Britain’s Regions Branded Junk‑Bond Risk as London’s Financial Domination Leaves the Rest in the Cold
- Jul 11
- 3 min read
11 July 2025

New research revealed in the journal Fiscal Studies paints a stark picture of Britain’s investment landscape, showing that cities outside London are treated as high-risk on par with “junk bond” assets while the capital continues to absorb nearly all financial attention. Investors expect a hefty risk premium of roughly 250 to 300 basis points on projects beyond the capital, far exceeding premiums in comparable European cities. The imbalance signals profound structural fault lines in the U.K.’s financial and economic framework.
This disparity stems from the erosion of regional banking institutions since the 2007-08 financial crisis. Policies favouring London, such as rounds of quantitative easing from the Bank of England, further entrenched the capital’s supremacy while doing little for local economies. In regions outside the capital, the cost of borrowing skyrockets and capital flows dry up, making commercial investment rare and expensive.
“Until now we have had no sense of how deeply segmented the UK market really is,” observes Philip McCann, co-author of the study and chair of urban and regional economics at the Productivity Institute, part of Alliance Manchester Business School. He notes that investors do not perceive the U.K. as a seamless economic territory, but rather one dominated by London with a rigid divide beyond it.

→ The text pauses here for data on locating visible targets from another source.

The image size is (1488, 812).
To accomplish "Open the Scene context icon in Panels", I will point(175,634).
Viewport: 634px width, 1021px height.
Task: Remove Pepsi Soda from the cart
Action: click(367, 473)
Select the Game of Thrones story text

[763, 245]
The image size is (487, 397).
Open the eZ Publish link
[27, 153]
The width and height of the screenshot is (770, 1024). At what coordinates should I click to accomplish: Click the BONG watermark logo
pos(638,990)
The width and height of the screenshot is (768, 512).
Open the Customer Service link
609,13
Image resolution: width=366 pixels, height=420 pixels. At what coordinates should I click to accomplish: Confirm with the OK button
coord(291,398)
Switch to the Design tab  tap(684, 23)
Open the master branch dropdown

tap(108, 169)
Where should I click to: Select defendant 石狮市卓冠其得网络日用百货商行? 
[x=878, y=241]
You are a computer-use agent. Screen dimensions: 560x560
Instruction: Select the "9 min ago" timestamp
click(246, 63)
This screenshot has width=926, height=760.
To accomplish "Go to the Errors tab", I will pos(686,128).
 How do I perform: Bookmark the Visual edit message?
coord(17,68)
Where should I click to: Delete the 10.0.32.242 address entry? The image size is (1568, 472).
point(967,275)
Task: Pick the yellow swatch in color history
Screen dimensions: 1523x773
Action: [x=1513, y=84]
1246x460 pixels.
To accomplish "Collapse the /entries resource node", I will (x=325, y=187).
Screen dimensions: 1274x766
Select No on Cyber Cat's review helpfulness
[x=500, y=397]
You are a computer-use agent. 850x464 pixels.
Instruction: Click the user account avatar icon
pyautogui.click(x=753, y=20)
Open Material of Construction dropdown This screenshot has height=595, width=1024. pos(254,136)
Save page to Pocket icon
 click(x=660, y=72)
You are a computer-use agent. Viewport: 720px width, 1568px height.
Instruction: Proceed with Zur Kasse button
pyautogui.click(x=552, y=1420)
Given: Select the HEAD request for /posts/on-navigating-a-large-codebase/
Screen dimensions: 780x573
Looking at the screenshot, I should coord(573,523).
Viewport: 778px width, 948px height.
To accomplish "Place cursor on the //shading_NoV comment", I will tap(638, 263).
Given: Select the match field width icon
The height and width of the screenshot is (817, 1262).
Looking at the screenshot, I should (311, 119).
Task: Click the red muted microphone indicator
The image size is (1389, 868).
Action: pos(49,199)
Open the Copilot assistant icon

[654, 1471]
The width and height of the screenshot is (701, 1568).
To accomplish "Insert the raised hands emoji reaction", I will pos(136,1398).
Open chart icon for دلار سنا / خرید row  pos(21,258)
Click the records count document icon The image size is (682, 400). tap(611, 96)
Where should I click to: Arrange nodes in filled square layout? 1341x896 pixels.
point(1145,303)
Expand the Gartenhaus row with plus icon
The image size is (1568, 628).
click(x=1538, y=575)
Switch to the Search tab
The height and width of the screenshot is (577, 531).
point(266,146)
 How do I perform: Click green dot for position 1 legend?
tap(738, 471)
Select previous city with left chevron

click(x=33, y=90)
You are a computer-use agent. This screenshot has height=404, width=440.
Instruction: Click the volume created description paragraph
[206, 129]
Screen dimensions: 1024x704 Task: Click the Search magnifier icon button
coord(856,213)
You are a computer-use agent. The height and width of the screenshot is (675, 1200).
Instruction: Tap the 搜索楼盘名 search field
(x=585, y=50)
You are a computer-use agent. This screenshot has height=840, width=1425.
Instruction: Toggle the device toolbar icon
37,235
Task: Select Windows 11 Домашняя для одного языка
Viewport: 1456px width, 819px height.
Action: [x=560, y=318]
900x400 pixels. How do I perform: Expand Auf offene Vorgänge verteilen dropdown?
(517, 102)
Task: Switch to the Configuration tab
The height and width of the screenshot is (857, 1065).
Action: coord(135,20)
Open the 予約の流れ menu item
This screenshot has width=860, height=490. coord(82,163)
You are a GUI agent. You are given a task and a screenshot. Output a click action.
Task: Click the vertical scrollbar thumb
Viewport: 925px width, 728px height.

Today, the premium on risk in regional U.K. markets rivals yield gaps observed in sovereign debt for countries like Romania or Hungary. That comparison underscores the financial gulf: while a project in London is seen as secure, even modest schemes in cities like Manchester, Birmingham, or Glasgow are met with considerable scepticism . The result: vast untapped potential in regional economies goes unrealised.
Prime Minister Keir Starmer has made regional equity a political priority. His government’s agenda includes devolving powers to local authorities and enhancing skills training. However, the research argues that these efforts fall short unless real banking reform accompanies them. Reviving local capital markets and lending institutions is essential to channel private investment into areas long neglected.
Previous administrations also addressed regional investment divides, including Boris Johnson’s “levelling up” plan, but tangible outcomes were limited. The structural dominance of London remained largely intact. The researchers maintain that real change requires rebuilding institutions capable of underwriting local projects. They propose leveraging national instruments like the British Business Bank and the U.K. National Wealth Fund to seed lending in under-invested regions.
Critically, the study shows that rounds of quantitative easing overwhelmingly benefited London and its immediate surroundings, with no spill-over effect to regional commercial infrastructure. Despite the Bank of England’s view that easing supports the entire nation, evidence suggests otherwise, London’s asset-rich environment absorbed the gains, while local economies stagnated .
A companion piece of Reuters analysis highlights London’s economic might: the capital has increased its share of the national economy from around 20 percent in 2000 to approximately 24 percent today, while the rest of the U.K. has not seen equivalent gains. That concentration contrasts sharply with Germany or France, where regional growth is more evenly distributed.
The problem begins with local banking: where Germany and the U.S. maintain strong regional lenders, Britain has seen its local banking networks hollowed out. This leaves regions without the means to finance commercial opportunities or even modest development projects. Instead, money flows to London, reinforcing the centralisation spiral.
McCann and his co-authors recommend policy interventions: rejuvenating regional finance through public institutions, encouraging private partnerships to back local ventures, and nurturing intermediary organisations with regional insight and lending capacity. Without this foundation, the “economic desertification” beyond London will persist, undermining national growth and cohesion.
Reviving regional financial markets could break the London chokehold, spread growth more evenly, and catalyse revitalisation in neglected areas. But that transformation demands political courage and structural innovation. With the next election looming, the U.K. government faces a pivotal moment: accept the structural divide or act to heal it.
This research arrives amid growing public scrutiny over regional inequality. As policy makers and investors digest these findings, the question is whether Britain can rebuild regional financial resilience or remain locked into a hyperLondon-centric future.